Dataset entries:
__________
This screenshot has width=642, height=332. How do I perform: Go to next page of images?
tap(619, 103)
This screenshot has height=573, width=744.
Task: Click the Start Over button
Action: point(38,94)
__________
Work instruction:
Nothing is to be left out; reproduce each record exactly.

Answer for the task:
This screenshot has width=642, height=332. How do I perform: Go to next page of images?
tap(619, 103)
This screenshot has height=573, width=744.
Task: Click the Start Over button
Action: point(38,94)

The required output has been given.